* ENTRIES SUPPLIED
-*-
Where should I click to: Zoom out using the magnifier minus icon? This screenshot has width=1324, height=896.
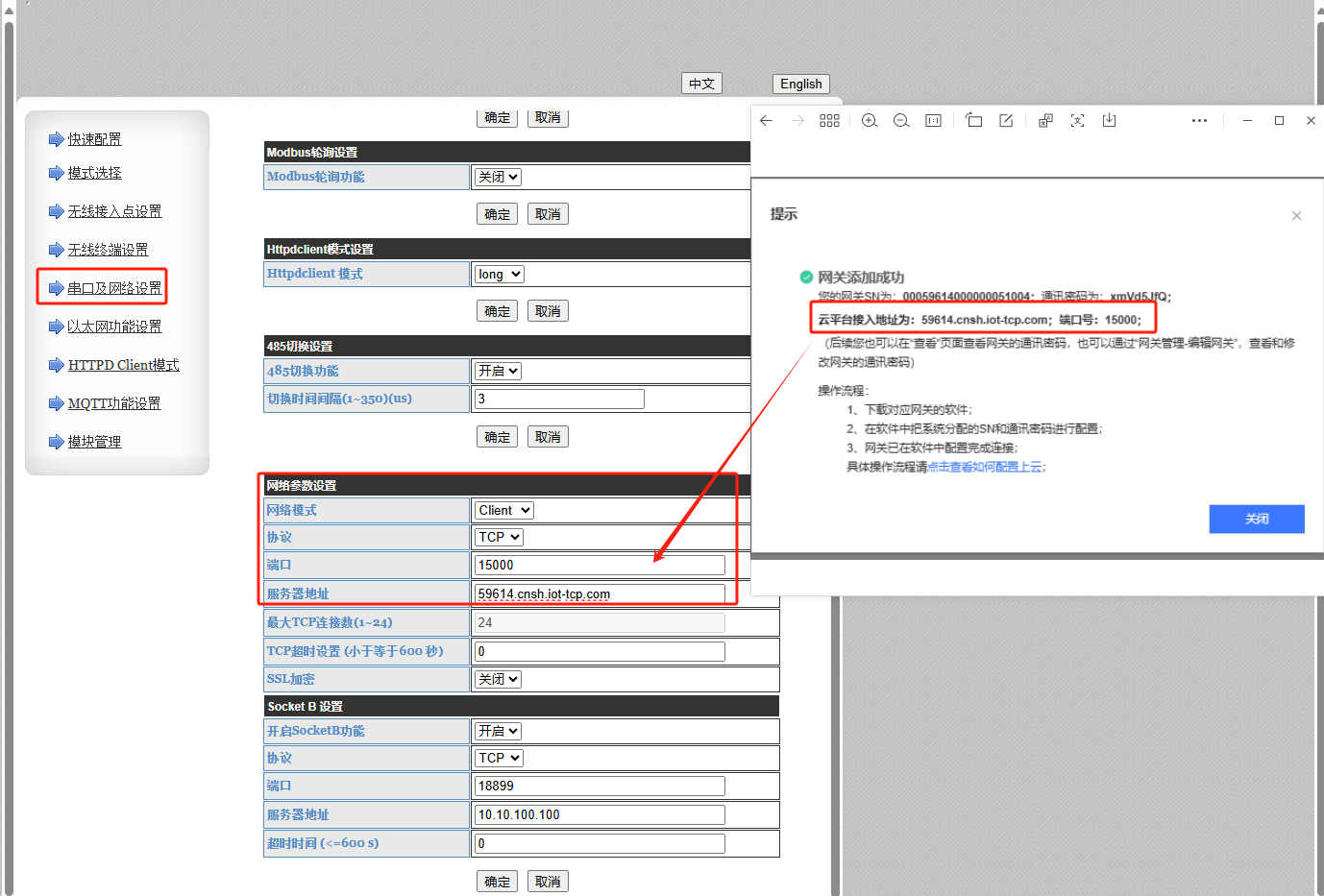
-*-
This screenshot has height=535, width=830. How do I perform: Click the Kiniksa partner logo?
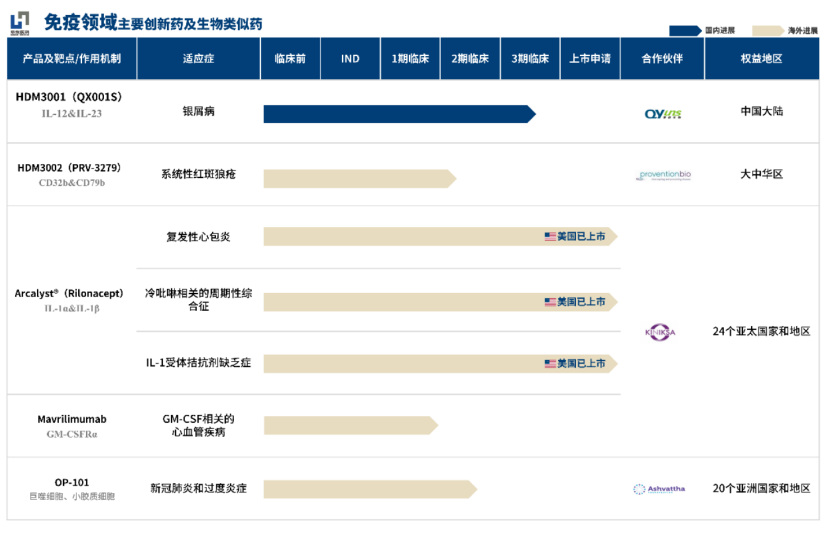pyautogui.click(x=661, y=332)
-*-
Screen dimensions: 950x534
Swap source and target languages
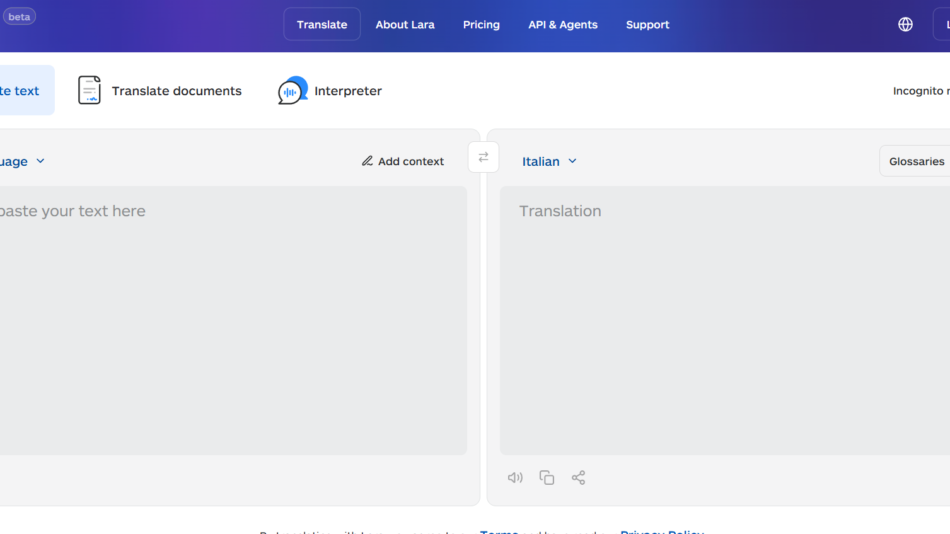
-*-
Your answer should be the lines above, from the line containing "Screen dimensions: 950x534" up to and including the line containing "Swap source and target languages", reproduced exactly and with nothing else.

Screen dimensions: 950x534
Swap source and target languages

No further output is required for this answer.